The survey revealed that roughly half of part-time workers who are “substantially out of work” are entirely unaware that “it is possible to receive leave allowances even in the case of reduced shifts” and about the “support fund and allowance for the leave forced to be taken under the COVID-19 outbreak”.
Of those “substantially out of work” who were unaware of the leave assistance, 40% of women and nearly 50% of men responded that they “would like to receive leave assistance as soon as possible”.
In response to the question about “measures you think would be most effective to promote use of the assistance system”, more than 20% of women responded that “push-type” assistance in which “applicable assistance is provided to people and households satisfying the conditions, even if they do not apply for it” would be effective, and more than 20% of men gave the response of “national and local governments more proactively advertising the fact that there is an assistance system that can be used”.
Further, while many people responded that “television news”, “television information programs and talk shows”, and “internet news” would be effective to inform people of the assistance system, around 50% of women responded that “guidance and notification from one’s workplace” would be effective.
Roughly half of part-time workers whose shifts have been cut wish to change jobs
One in two part-time workers whose shifts have been cut because of Covid-19 would prefer to actually work and receive wages than to receive leave allowances or leave assistance. The most commonly given reason, standing at over 50% for both men and women, was “because I don’t know how long I will be able to receive leave allowances or leave assistance”.
Of part-time workers, 50% of women and 60% of men responded that they “wish to find a new job”. Of those, more than 20% of women and 20% of men said that they “wish to change to a job in a different field”. If answers of “either” or “I would prefer to stay in the same type of job as now, but a job of a different type is also acceptable” are added to these, the number of workers wishing or willing to change to a type of job different from the one they are currently employed in is high, at 80% for women and nearly 80% for men.
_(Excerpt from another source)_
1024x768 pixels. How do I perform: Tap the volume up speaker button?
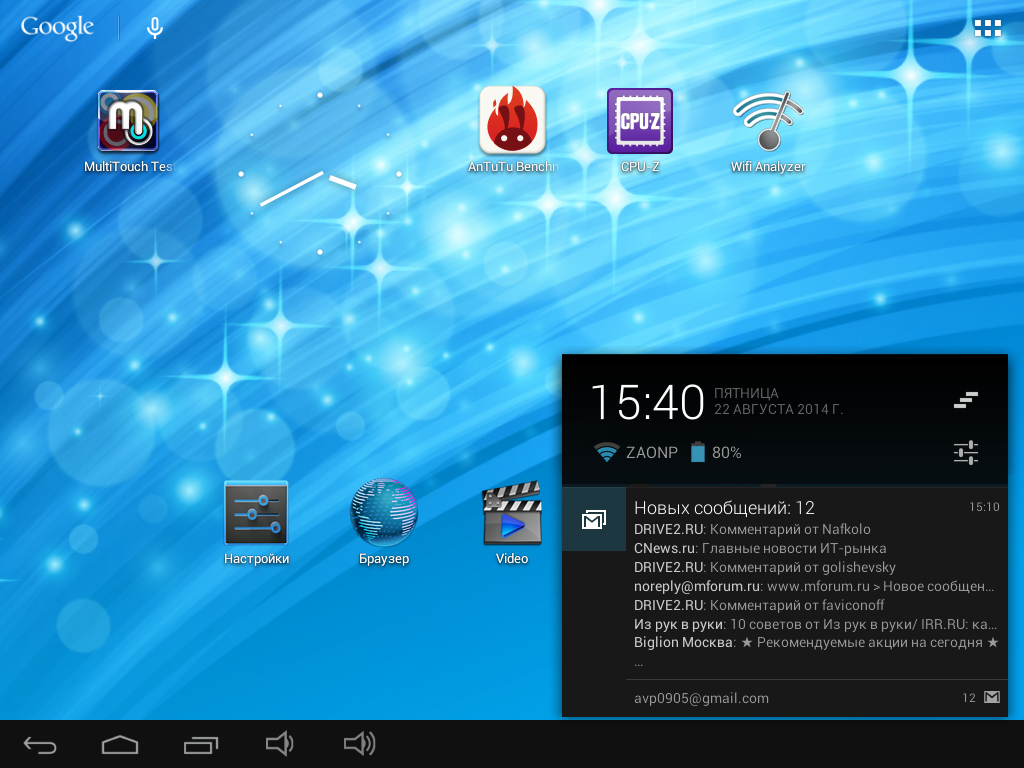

Challenges are spreading awareness of assistance measures, providing financial assistance by promoting their use, and assisting labor mobility
The present survey revealed that female part-time workers whose shifts were cut and whose income fell because of the spread of Covid-19 have further increased since the end of 2020, and also revealed the conditions being experienced by male part-time workers. The Ministry of Health, Labor and Welfare is proactively conveying to companies that part-time workers are also eligible for leave allowances and leave assistance, but it has been discovered that information about assistance has not reached those who need it.
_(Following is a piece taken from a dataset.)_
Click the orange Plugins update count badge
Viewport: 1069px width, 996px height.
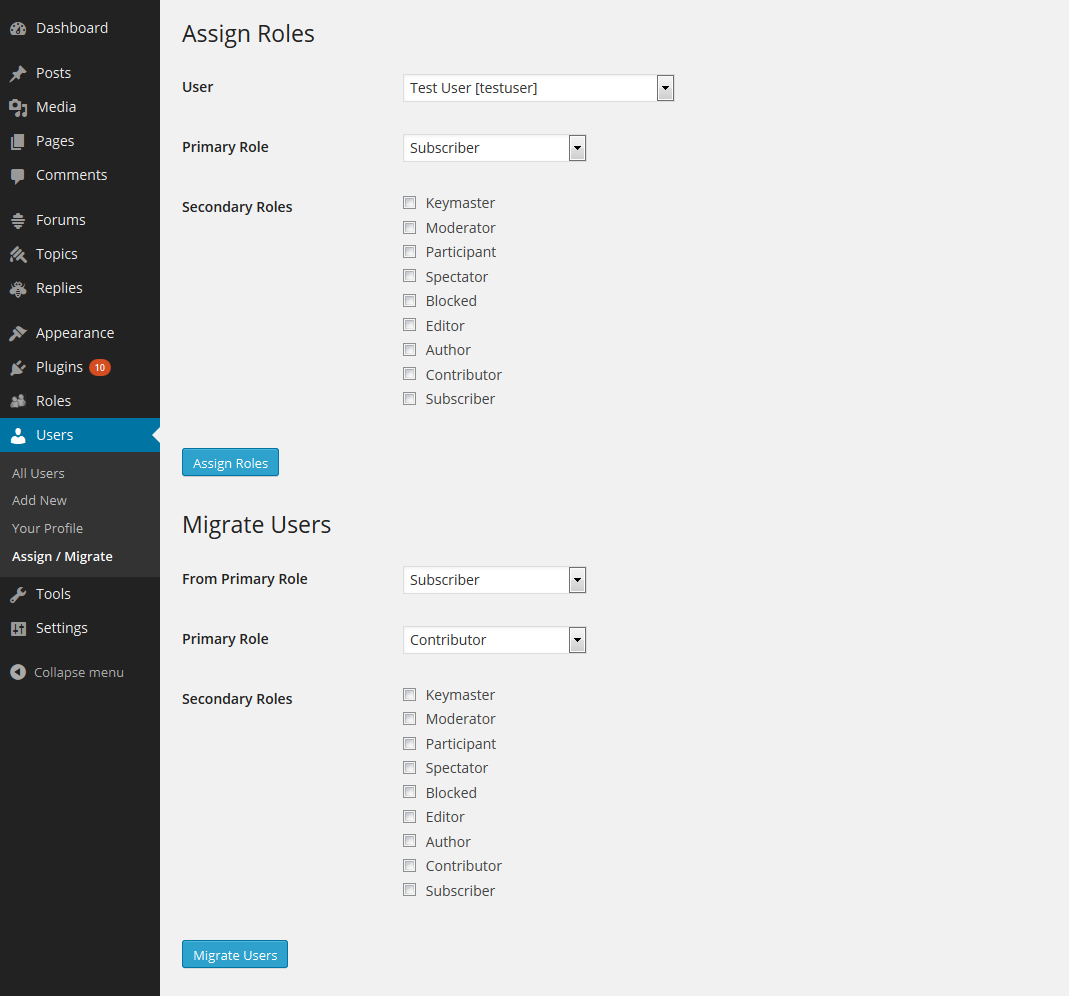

Although many who are “substantially out of work” want assistance by way of leave assistance and job change assistance, the fact that financial assistance such as “leave allowance” and “leave assistance” is not reaching these people remains a challenge. What is needed first is reliable reach to those people who need assistance. Specifically, it is necessary to provide assistance information through employers and to provide information through message applications and SNS by which information can be delivered directly by a push notification, as well as through media such as private websites that people who are “substantially out of work” are using for job hunting.
It is expected that more time is needed before we reach the end of the Covid-19 pandemic, and the employment environment in fields and job types employing many part-time workers is likely to remain in straitened conditions. It is crucial to promote awareness and use of various assistance measures and to provide swift financial assistance to part-time workers facing adversity as a result. Further, we urgently need to see the expansion of assistance measures promoting labor mobility, that is, job change, so that people wishing to change jobs can earn a working income at a new location to rebuild and maintain their livelihoods. In addition to benefiting the recipients of the assistance, this measure will also prevent worsening of economic and social conditions.